Sedangkan yang ditanya mengangkat bahunya. "Kurasa itu suara bel ini," jawabnya.

Eh, benar saja! Sekitar dua puluh detik setelah suara 'ayam' terdengar, seorang pemuda culun berkacamata setebal botol susu, datang dengan langkah tergopoh-gopoh, membukakan pintu utama tersebut.

Pemuda itu lalu menganggukkan kepala dan sedikit membungkukkan tubuhnya untuk memberi hormat kepada kedua nona muda di hadapannya. Hmm, sopan juga.

"Ah! Rupanya Nona Sakura, dan…" ia menghentikan ucapannya begitu melihat perempuan yang berdiri di sebelah gadis yang dipanggilnya Sakura. Belum kenal dengan orang itu.

"Hinata," jawab Sakura. "Namanya Hinata. Dia sahabatku."
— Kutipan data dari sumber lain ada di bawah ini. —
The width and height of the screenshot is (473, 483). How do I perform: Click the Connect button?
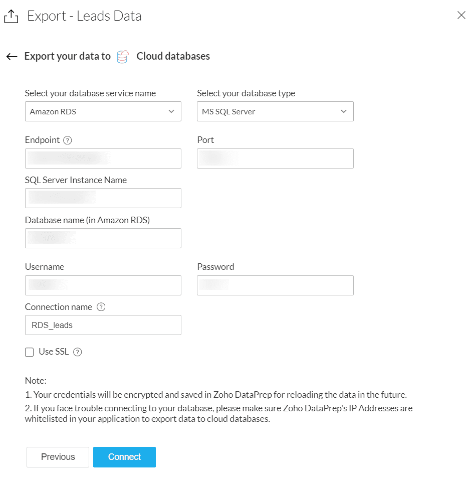point(124,457)
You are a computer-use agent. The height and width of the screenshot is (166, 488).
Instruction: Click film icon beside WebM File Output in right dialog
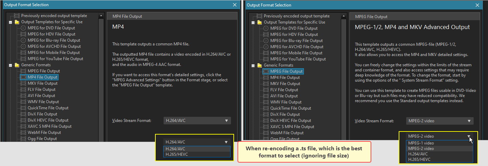click(x=266, y=133)
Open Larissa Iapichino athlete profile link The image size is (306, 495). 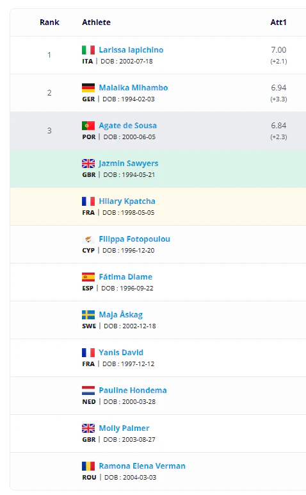click(x=131, y=50)
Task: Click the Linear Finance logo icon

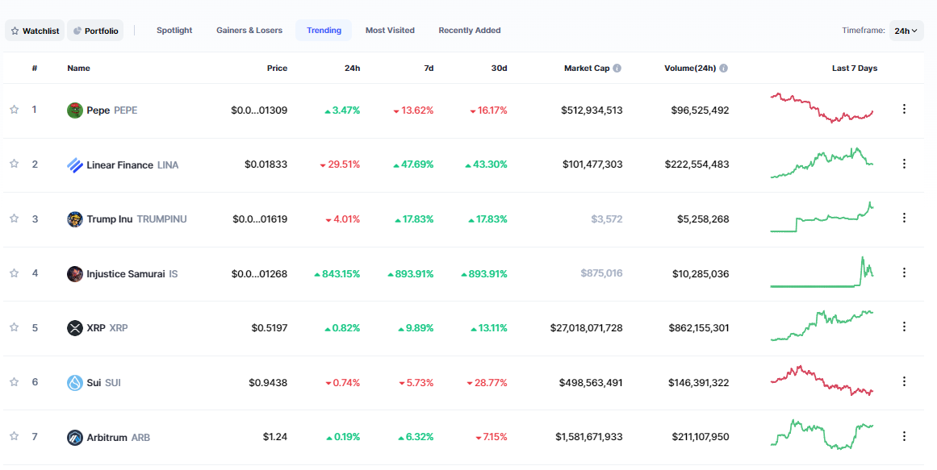Action: click(x=74, y=165)
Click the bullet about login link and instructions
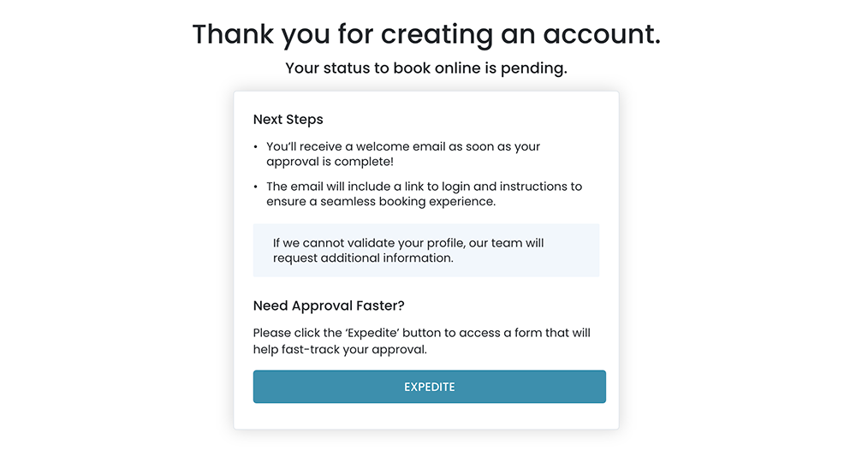Viewport: 856px width, 474px height. coord(424,193)
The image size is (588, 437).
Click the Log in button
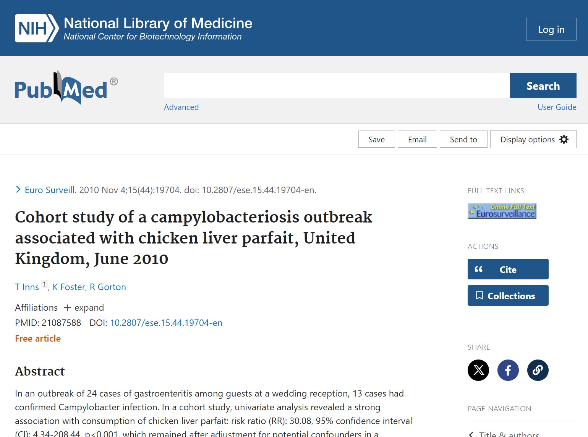click(x=551, y=29)
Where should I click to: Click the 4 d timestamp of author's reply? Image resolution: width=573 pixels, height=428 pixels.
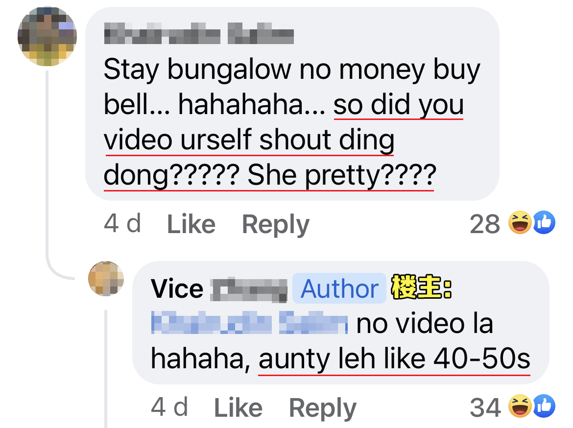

Refleks, sahabat Sakura itu memberitahukan nama lengkapnya–"H-Hyuuga Hinata…"–dan mengulurkan tangannya untuk mengajak lawan bicaranya berjabat tangan.

Pemuda itu membalas uluran tangan Hinata dan menjabatnya kemudian. "Aku Yakushi Kabuto," pemuda berambut perak itu membetulkan kacamatanya yang melorot. "Salam kenal, Nona Hinata."

"Hei, sejak kapan bel disini berubah bunyi jadi suara ayam? Enggak elit banget!" omel Sakura, yang ditujukan pada Kabuto.

Yang ditanya mengedikkan bahu. "Saya kurang tahu. Saya juga kurang suka suara bel yang sekarang. Terlebih lagi, kenop pintu ini sudah butut. Tapi yang jelas, menurut bos, Anda dapat proyek baru, Nona."

"Kalau itu, aku sudah tahu. Ayo, Hinata!" Sakura melangkahkan kakinya ke dalam ruangan, diikuti Hinata di belakangnya–yang kelihatannya masih belum terlalu mengerti tempat apa ini.

Entah kenapa, tempat itu rupanya dipenuhi oleh sekumpulan orang yang sedang melakukan penyettingan. Bukan cuma itu. Segala macam properti seperti kamera, lighting, background, kostum, peralatan make-up dan sebagainya, juga 'berserakan' disana.

Dari situlah, Hinata baru mengetahui tempat ini sebenarnya.

"Nah, Hinata! Ini agency tempatku bekerja. So, welcome!" Sakura berucap riang dan tanpa disadari, seseorang menepuk pundaknya dari belakang. Gadis berambut pink bubble gum itu menoleh, "Wah, Yamato-san! Apa kabar?"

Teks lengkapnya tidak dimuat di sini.